Direction: Render the lines of the records between the one containing "This screenshot has" and the one containing "(x=1357, y=220)", inclusive, as a JSON list of strings, one string per line. Skip blank lines and leave the pictures out.
┌─ Task inputs
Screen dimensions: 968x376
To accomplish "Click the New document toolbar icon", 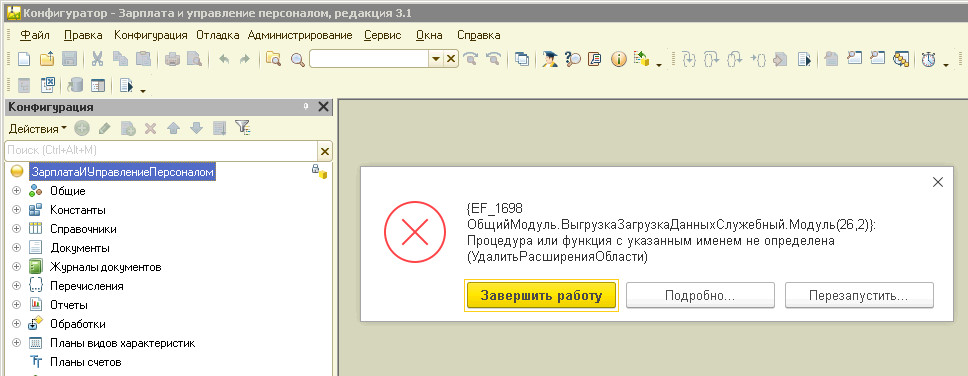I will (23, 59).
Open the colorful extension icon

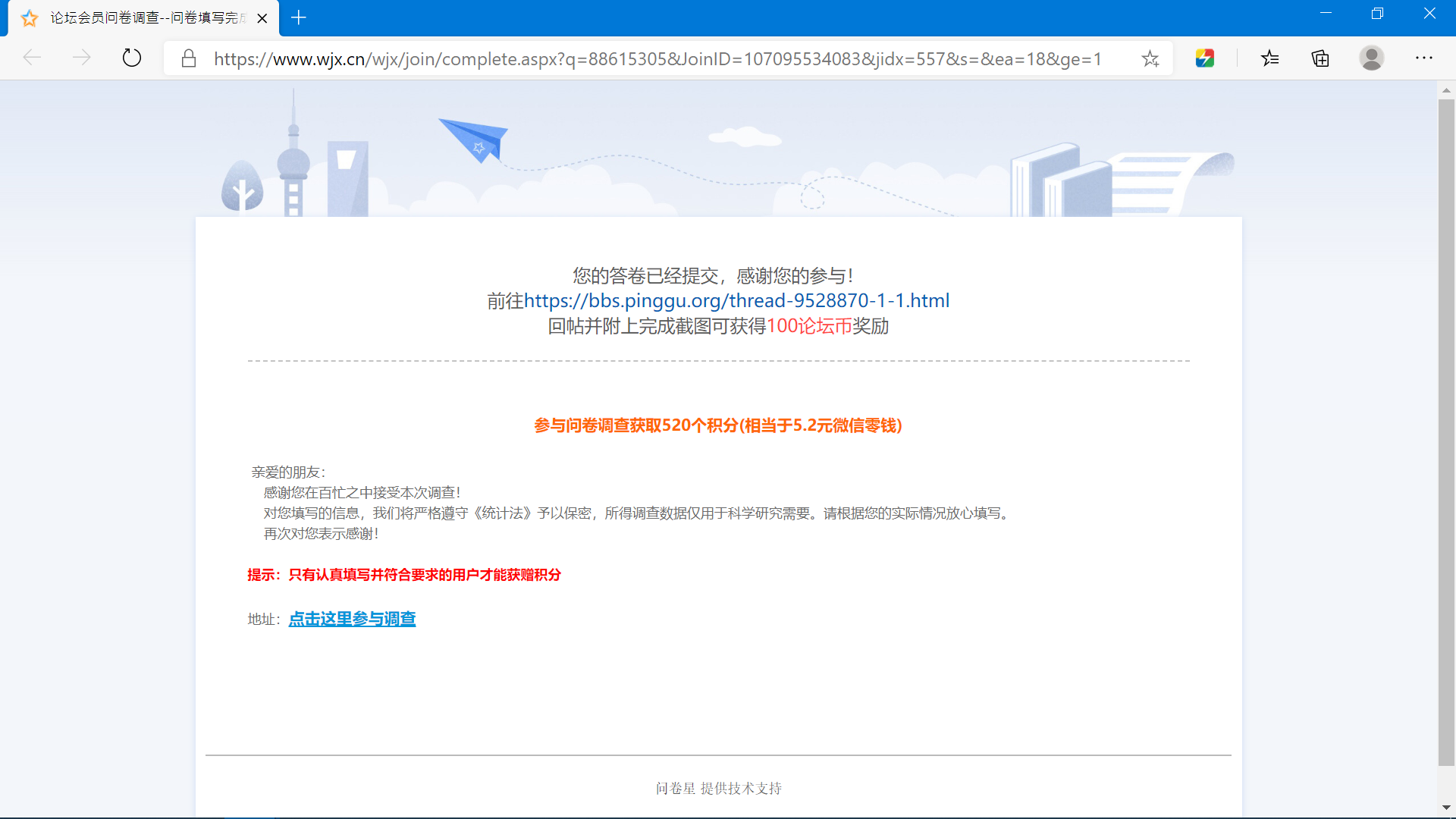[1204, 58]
└─
┌─ Task inputs
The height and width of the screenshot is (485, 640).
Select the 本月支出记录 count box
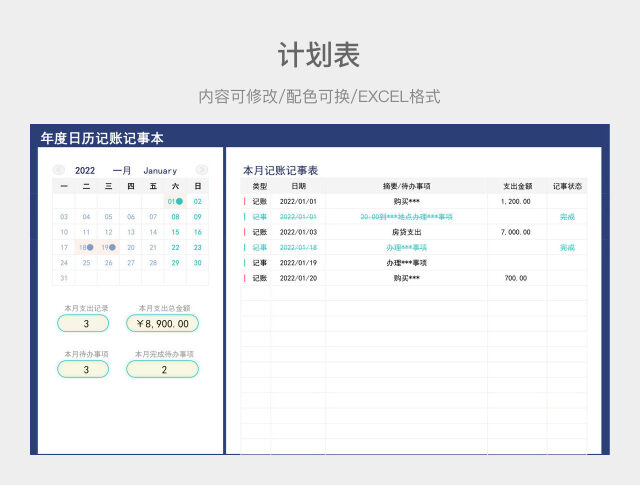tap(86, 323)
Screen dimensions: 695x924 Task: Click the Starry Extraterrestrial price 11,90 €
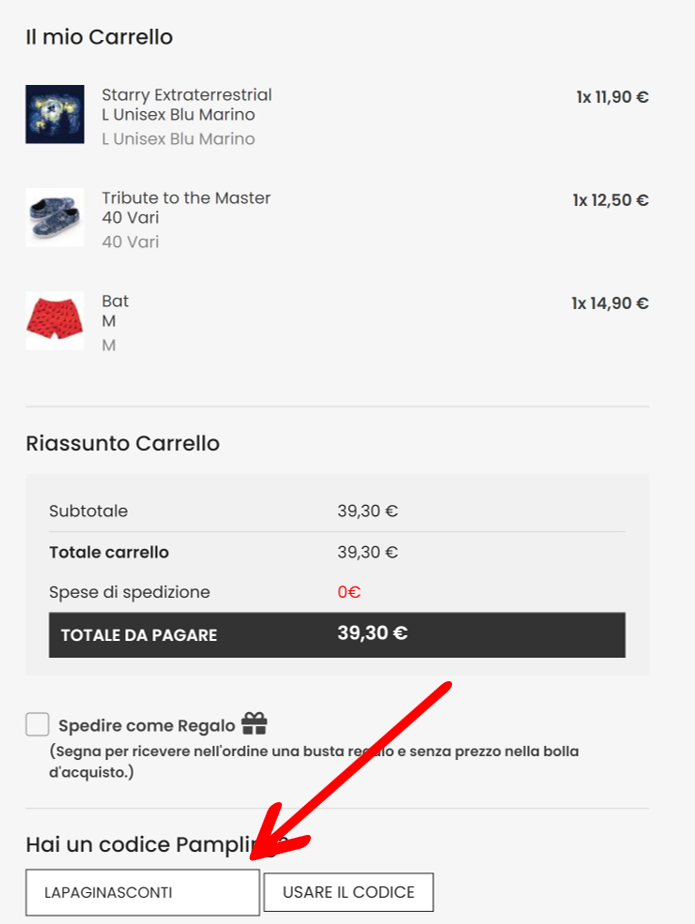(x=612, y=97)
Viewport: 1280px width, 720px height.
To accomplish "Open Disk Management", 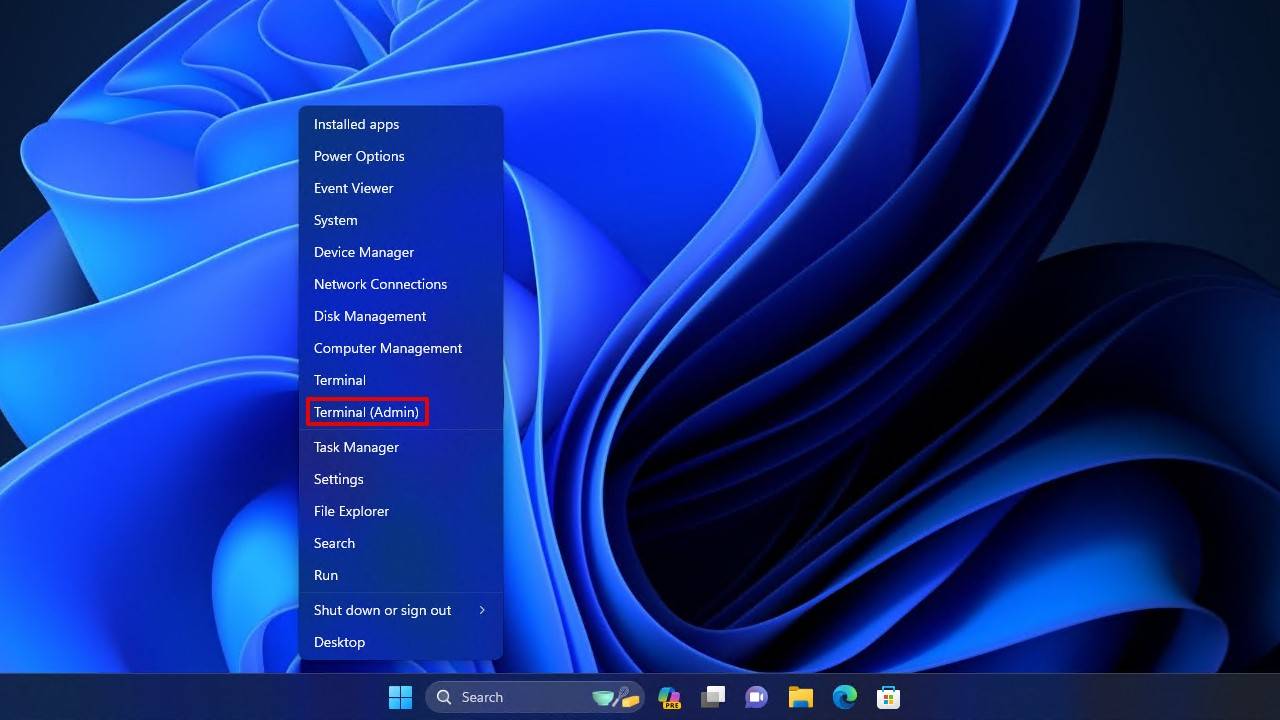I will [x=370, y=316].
└─
┌─ Task inputs
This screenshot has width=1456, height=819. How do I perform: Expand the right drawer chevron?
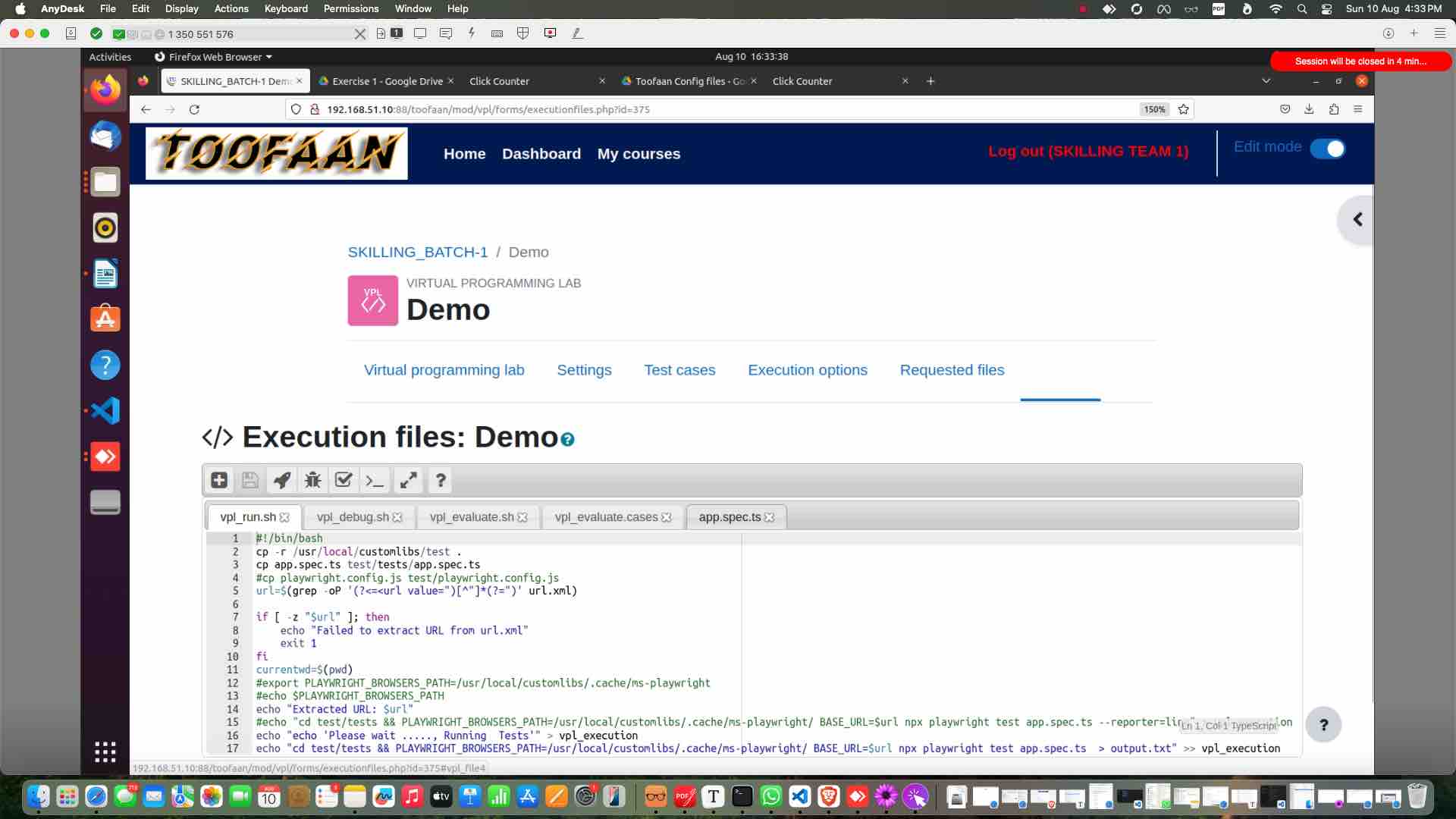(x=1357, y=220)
└─
Exercise output:
[
  "This screenshot has width=1456, height=819. How do I perform: Expand the right drawer chevron?",
  "(x=1357, y=220)"
]